There are two main stories in the past week: Global Property Guide stating that the average rental yield on Turkish property is 5.48 per cent, which is much higher than the yields on offer in France (3.85%), Spain (3.81%) and Portugal (3.63%) and reports on the massive numbers of British people owning property in Turkey.
According to the Turkish Land Registry's latest figures, 32,000 Britons own Turkish property covering 6 million square meters. This is twice the area of property owned by Germans (3.5 million square meters), which is significant because Germany is Turkey's largest tourism market. The report received coverage in the Telegraph.

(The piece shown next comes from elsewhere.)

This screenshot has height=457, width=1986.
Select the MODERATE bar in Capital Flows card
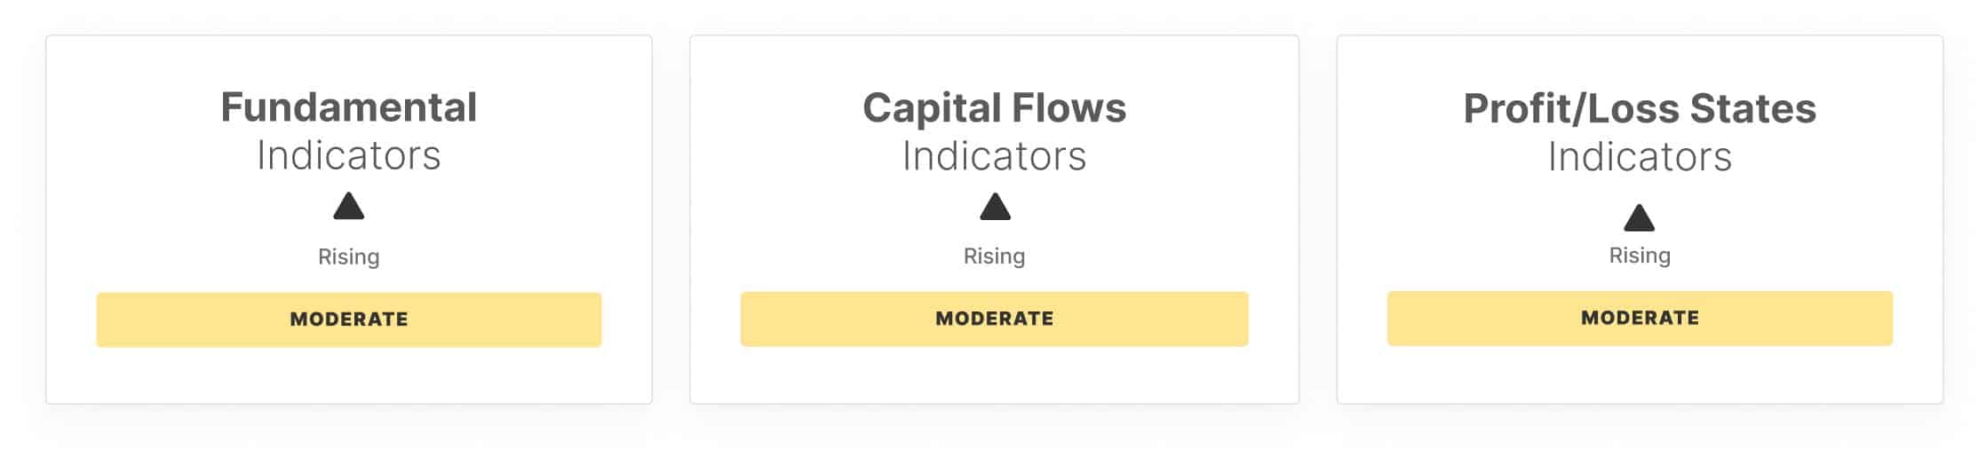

These reports follow several other features on the draws of Turkish property to appear in the national press, including one article calling the Turkish resort town Belek the next Algarve. If this had been a few years ago it would have been insignificant, but now, when the press is being extra cautious in its praise, this is all a big testament to the potential of Turkey.
Speaking of potential, nearly all the articles you read about Turkey, especially in the industry press, talk about the investment potential of Turkish property. However, this potential is being missed out on at the moment, because the majority of buyers are lifestyle buyers, with investment being a secondary consideration on their minds.
Sure, the majority of these people are still benefiting from the investment potential, because they are renting out their property when they or their family and friends are not using it. But the keywords there are "when ... are not using it", meaning they are not realising the maximum potential return from investment in Turkish property.